Health

Cases like Archie Battersbee’s rely on complex ethical decisions. This is how they’re made | Mehrunisha Suleman


UK courts have once again had to rule on an incredibly fraught case about the withdrawal of life support from a child: 12-year-old Archie Battersbee was found in an unconscious state by his mother on 7 April this year and never regained consciousness. The clinical team at Barts Health NHS trust viewed that it would not be in Archie’s best interests for him to continue to receive medical intervention. Archie’s parents disagreed, and sought the court’s support to have medical intervention continued. The court of appeal has now ruled that it is legal for the medical team to withdraw his life support.

The tragic nature of how Archie became ill and the minutiae of the subsequent legal processes will likely be the subject of public and academic scrutiny for some time. However, what is not in dispute is that these decisions are immensely complex, and often include experts considering information that isn’t in the public domain. What does need closer inspection is how cases like Archie’s and others that have recently been brought to the courts (those of Charlie Gard, Alfie Evans and Tafida Raqeeb, to name a few) move beyond the sphere of medical decision-making and careful deliberation among healthcare teams, patients and families, to the stark arbitration of our legal system.

Suffering a life-threatening illness or injury may mean that a child requires medical intervention to support basic functions that can maintain life, such as breathing.
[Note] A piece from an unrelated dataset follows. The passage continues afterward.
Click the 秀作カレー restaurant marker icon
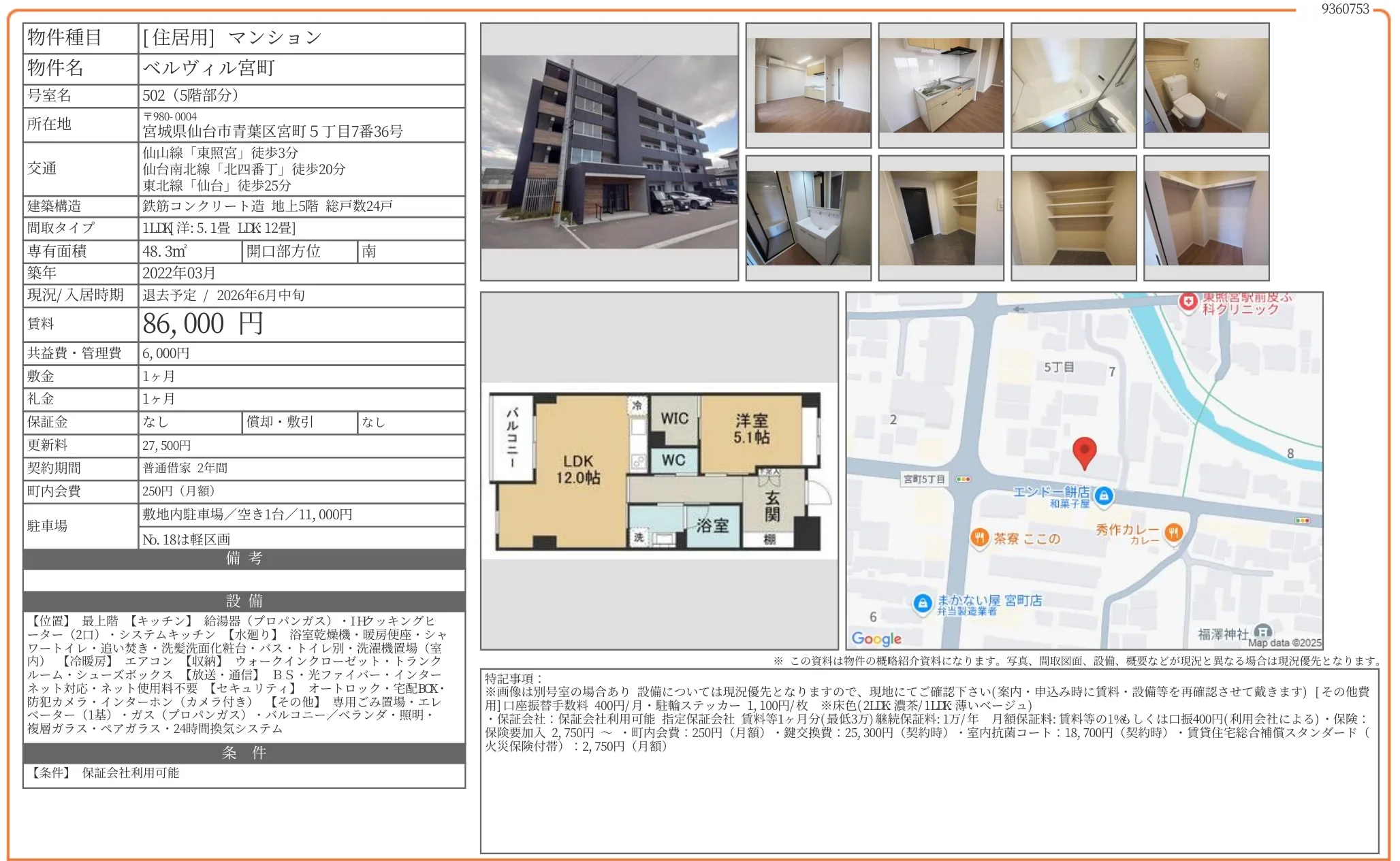point(1173,532)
When they are brought to hospital, clinical teams will do their utmost to care for and treat a patient if there are any signs of life. The professional duties of clinical teams, their ethical standards and the UK legal system all currently include a presumption in favour of prolonging life. Beginning an initial course of treatment also allows clinical teams time to more fully assess the extent of the patient’s illness or injury. Such an evaluation is ongoing as patients differ markedly in terms of the nature and extent of the support they need, and whether and how their body responds to treatment.
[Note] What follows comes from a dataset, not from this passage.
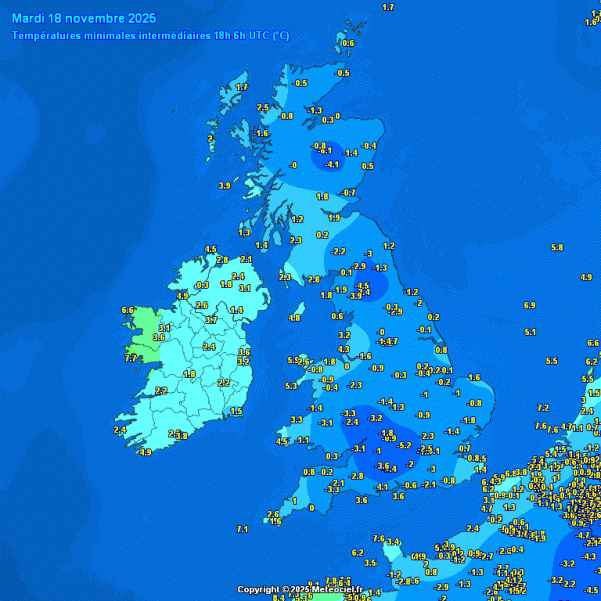Click the 7.7 value on western Ireland's coast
The questions they would be looking to answer include: what is the extent of the patient’s illness or injury? How is their underlying health? Do they have physical reserves that will help their recovery? How likely are they to recover? If they can recover, what will be their quality of life? If they are unlikely to recover, then what is their current condition? What are the likely benefit and burdens associated with the medical interventions they are currently receiving?
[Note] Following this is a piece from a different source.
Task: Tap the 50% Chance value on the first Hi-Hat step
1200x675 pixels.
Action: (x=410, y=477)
Clinical teams also assess what a patient’s wishes would be and whether they would have a preference for medical intervention being continued or withdrawn. Adults can make their wishes known through advance directives or lasting power of attorney. Children, who are legally unable to avail themselves of such tools, rely on their parents to make decisions on their behalf and to help clinical teams understand what their wishes would be.

In cases where there are disputes between families and clinical teams, and the decision is then referred to the courts – as in Archie’s case – the ethical question that is often most pertinent is whether medical intervention should continue. In such cases clinical teams either consider the patient to be dead, or they consider continued intervention to be burdensome or harmful to the point that it would be unethical to continue. “Best interest” decisions involve delicate deliberations on the patient’s condition, and are some of the hardest decisions that clinical teams are required to make.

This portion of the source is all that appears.